- **Questions to answer**:
a. According to the passage on Tax Court litigation, how many cases did taxpayers petition to the Tax Court in FY 2021 where gross income was an issue during the examination?
b. Please reproduce the passage on Tax Court litigation word for word, everything from "50 opinions where" down to "issue in the Tax Court.".

- **Source extract**:
·····
Here are the charts, with the first one based on opinions issued and the second one on petitions filed:

Some things come out the same in either measure as the report states:

[Gross income disputes] was the number one issue among those litigated in the Tax Court with 66 substantive opinions issued. It was also the largest category of cases petitioned to the Tax Court. In FY 2021, taxpayers petitioned the Tax Court in 13,558 cases where gross income was an issue during the examination.

In the same vein, trade or business disputes came in second under both methods:

50 opinions where this category of issues was litigated in the Tax Court. Taxpayers petitioned the Tax Court in 2,255 instances where trade or business expenses were an issue during the examination in FY 2021.20 This category is high on our list as the second most prevalent category of opinions issued at the Tax Court and the second most petitioned issue in the Tax Court.

Collection due process notices and hearing requests continue to fall.  Some of the falloff in the most recent period is no doubt attributable to the pandemic, but the trend was set before Covid arrived.  Here is a graph displaying the trend:

The report gives more details and explanations for those interested.  It also included a chart on the number of family status cases petitioned to the Tax Court.  The number of Earned Income Tax Credit (EITC) cases seems low when you read about the number of EITC audits.

This section of the report also contains an analysis of the number of non-Tax Court cases litigated during the past year.  Even more than the CDP filing chart above, a chart showing the number of lien cases referred to the Department of Justice shows a precipitous decline.  Perhaps, the decline should come as no surprise given the decline in revenue officers over this period.  Without revenue officers to initiate these cases, there can be no referrals to DOJ.  The number is getting close to approaching zero which is bad news for tax administration.  Again, of course, the pandemic plays a role, but the slide started before the pandemic arrived.

This is a good time to mention an excellent article recently published in Tax Notes regarding collection or the need for more resources at the IRS in order for it to engage in meaningful collection efforts.  Attached is the article.  The decline in suits is more than matched by the decline in liens, levies and seizures.  The chart below shows the amazing decline in these activities.  This chart shows not only the recent drop off as a result of the pandemic but also the 10-year decline as the IRS’ resources were squeezed by Congressional budgetary action.

No big surprises that the IRS is struggling in its enforcement efforts, that these efforts have declined significantly over the past decade or that they declined significantly during the pandemic.  Still, a pretty bleak picture of the IRS’ ability to pursue meaningful collection action when needed.
·····
- **Raw data**:

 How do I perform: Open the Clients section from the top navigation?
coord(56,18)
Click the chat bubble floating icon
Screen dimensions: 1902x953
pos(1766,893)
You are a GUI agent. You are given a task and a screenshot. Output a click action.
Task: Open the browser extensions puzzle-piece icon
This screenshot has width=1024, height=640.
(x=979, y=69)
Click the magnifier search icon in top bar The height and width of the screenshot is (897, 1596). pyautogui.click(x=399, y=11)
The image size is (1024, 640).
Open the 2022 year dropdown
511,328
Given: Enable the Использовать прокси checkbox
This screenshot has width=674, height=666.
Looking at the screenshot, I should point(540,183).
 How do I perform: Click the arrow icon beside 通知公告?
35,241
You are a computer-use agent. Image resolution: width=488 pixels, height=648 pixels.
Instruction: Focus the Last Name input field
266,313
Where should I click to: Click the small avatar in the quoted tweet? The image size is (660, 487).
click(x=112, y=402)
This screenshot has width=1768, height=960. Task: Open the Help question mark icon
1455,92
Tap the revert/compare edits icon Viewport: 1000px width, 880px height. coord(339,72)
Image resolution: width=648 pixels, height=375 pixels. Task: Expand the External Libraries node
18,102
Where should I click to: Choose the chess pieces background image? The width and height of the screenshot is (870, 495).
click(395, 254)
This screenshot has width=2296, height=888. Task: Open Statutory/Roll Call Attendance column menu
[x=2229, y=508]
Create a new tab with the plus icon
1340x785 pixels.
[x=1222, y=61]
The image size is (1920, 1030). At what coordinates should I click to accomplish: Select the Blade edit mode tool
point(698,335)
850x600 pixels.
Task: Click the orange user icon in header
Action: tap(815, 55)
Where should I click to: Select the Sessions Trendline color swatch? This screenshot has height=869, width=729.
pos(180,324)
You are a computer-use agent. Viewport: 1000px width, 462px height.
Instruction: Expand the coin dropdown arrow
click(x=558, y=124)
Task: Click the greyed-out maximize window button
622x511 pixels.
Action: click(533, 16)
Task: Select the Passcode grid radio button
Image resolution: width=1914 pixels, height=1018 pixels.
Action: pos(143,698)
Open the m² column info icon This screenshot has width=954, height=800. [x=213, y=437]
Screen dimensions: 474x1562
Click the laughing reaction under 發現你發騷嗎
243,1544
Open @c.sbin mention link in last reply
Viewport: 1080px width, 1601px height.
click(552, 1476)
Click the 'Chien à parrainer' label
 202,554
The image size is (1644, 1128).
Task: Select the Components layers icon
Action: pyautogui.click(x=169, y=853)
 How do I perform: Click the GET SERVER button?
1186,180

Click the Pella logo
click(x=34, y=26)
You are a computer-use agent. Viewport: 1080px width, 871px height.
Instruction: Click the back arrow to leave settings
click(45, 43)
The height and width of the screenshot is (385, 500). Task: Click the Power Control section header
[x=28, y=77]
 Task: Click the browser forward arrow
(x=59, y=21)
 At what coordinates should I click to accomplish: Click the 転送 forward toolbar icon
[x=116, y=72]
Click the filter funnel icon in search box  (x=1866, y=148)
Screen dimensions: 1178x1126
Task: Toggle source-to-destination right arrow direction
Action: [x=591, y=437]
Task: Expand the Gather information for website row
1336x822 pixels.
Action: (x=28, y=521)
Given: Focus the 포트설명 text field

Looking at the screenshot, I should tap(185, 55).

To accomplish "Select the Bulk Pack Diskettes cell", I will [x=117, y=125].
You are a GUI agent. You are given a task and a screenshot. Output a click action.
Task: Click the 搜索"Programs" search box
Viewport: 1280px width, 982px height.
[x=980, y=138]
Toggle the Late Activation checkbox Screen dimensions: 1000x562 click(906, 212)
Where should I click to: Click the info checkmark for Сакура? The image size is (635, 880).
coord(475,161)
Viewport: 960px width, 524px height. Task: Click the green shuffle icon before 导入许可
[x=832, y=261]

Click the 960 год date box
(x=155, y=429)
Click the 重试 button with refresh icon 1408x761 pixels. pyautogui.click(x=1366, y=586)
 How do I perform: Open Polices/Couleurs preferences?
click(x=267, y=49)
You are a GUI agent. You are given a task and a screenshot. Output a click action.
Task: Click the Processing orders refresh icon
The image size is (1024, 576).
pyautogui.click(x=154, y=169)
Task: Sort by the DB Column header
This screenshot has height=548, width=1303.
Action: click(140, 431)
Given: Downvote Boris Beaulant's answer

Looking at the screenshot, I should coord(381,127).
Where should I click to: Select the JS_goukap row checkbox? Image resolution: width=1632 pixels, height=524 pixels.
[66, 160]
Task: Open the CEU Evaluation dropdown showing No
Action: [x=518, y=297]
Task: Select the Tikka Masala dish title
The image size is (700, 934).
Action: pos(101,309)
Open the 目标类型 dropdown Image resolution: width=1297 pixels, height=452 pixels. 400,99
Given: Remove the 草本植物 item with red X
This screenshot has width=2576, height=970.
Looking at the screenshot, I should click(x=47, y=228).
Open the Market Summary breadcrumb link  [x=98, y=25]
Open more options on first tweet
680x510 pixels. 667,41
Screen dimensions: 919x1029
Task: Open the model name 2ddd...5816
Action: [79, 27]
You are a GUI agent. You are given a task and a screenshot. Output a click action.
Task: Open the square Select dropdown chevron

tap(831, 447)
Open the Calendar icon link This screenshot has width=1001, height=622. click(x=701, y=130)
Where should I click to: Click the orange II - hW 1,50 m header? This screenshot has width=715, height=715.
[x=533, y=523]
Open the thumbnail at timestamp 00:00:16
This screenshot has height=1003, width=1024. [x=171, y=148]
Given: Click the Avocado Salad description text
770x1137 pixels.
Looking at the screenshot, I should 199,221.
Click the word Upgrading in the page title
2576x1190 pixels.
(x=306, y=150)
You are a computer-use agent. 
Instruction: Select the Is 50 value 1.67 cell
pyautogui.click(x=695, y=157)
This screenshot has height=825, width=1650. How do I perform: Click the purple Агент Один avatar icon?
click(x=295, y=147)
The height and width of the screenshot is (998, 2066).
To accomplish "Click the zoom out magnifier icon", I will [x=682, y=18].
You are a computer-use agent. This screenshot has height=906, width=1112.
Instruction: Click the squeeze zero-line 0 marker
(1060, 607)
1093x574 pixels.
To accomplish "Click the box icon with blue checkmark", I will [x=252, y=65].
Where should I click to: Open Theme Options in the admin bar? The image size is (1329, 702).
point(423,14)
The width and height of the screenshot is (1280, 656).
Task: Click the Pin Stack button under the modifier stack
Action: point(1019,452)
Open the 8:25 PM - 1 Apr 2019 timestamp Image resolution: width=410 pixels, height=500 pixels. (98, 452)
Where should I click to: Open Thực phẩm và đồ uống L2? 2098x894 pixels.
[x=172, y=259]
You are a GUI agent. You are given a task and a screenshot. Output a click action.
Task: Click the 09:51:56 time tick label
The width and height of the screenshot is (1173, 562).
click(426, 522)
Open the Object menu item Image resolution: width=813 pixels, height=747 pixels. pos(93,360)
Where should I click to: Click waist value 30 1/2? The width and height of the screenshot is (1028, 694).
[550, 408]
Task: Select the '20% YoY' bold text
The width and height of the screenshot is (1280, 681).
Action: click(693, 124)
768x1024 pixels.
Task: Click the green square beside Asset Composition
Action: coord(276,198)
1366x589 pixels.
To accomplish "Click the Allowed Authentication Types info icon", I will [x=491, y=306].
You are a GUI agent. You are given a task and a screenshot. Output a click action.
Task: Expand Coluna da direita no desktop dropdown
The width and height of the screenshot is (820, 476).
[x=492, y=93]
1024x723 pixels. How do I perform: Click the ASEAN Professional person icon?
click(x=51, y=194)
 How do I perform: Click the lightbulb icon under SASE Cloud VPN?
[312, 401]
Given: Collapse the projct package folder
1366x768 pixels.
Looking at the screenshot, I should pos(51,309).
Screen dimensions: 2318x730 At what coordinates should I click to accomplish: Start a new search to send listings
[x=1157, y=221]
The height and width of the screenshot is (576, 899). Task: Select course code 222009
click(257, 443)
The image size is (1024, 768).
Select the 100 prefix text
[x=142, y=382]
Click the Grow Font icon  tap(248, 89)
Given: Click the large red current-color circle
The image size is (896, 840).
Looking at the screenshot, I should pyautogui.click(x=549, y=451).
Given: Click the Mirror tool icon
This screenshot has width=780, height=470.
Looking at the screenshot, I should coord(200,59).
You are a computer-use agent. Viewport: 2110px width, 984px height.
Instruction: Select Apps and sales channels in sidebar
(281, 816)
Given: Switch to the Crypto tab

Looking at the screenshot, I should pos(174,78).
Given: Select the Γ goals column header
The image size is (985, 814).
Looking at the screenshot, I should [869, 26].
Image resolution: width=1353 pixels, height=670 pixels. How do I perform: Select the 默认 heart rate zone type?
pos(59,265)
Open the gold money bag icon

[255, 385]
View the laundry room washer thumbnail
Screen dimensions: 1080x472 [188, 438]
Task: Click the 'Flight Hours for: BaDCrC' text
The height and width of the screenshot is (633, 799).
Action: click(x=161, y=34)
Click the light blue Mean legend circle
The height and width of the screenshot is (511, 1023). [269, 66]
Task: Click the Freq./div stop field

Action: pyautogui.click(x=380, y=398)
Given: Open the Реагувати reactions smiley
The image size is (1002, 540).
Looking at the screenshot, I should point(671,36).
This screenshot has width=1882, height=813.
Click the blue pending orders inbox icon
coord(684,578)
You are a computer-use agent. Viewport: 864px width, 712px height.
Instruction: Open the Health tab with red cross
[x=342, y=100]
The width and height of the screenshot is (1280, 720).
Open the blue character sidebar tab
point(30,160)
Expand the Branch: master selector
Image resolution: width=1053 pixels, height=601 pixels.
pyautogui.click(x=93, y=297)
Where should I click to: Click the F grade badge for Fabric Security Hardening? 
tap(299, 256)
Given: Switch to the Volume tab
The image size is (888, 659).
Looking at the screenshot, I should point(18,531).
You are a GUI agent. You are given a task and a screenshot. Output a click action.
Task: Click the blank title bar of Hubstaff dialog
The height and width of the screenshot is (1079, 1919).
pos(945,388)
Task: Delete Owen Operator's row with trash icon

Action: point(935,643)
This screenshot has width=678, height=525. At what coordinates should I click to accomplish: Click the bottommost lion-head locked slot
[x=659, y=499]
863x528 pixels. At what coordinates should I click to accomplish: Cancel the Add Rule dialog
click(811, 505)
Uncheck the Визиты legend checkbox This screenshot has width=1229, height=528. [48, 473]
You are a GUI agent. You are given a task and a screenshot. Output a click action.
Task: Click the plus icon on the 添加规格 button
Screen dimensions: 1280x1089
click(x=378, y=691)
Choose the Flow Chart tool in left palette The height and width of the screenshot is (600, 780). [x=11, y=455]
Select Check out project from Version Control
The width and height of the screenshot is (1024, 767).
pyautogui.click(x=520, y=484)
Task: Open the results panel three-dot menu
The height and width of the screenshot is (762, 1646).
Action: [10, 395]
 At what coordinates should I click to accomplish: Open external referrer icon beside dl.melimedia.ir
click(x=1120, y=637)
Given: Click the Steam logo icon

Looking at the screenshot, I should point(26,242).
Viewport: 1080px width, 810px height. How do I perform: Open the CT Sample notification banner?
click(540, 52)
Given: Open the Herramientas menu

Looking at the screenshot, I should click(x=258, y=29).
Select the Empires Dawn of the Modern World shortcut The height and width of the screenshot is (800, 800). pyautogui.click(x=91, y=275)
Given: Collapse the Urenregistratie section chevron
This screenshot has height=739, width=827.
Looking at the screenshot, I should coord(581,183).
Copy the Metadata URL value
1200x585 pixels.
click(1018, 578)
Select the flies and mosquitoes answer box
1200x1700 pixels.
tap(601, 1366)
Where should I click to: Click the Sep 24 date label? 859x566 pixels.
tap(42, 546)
·····
- **Task-by-task outputs**:
a. 13,558 cases.

b.
50 opinions where this category of issues was litigated in the Tax Court. Taxpayers petitioned the Tax Court in 2,255 instances where trade or business expenses were an issue during the examination in FY 2021.20 This category is high on our list as the second most prevalent category of opinions issued at the Tax Court and the second most petitioned issue in the Tax Court.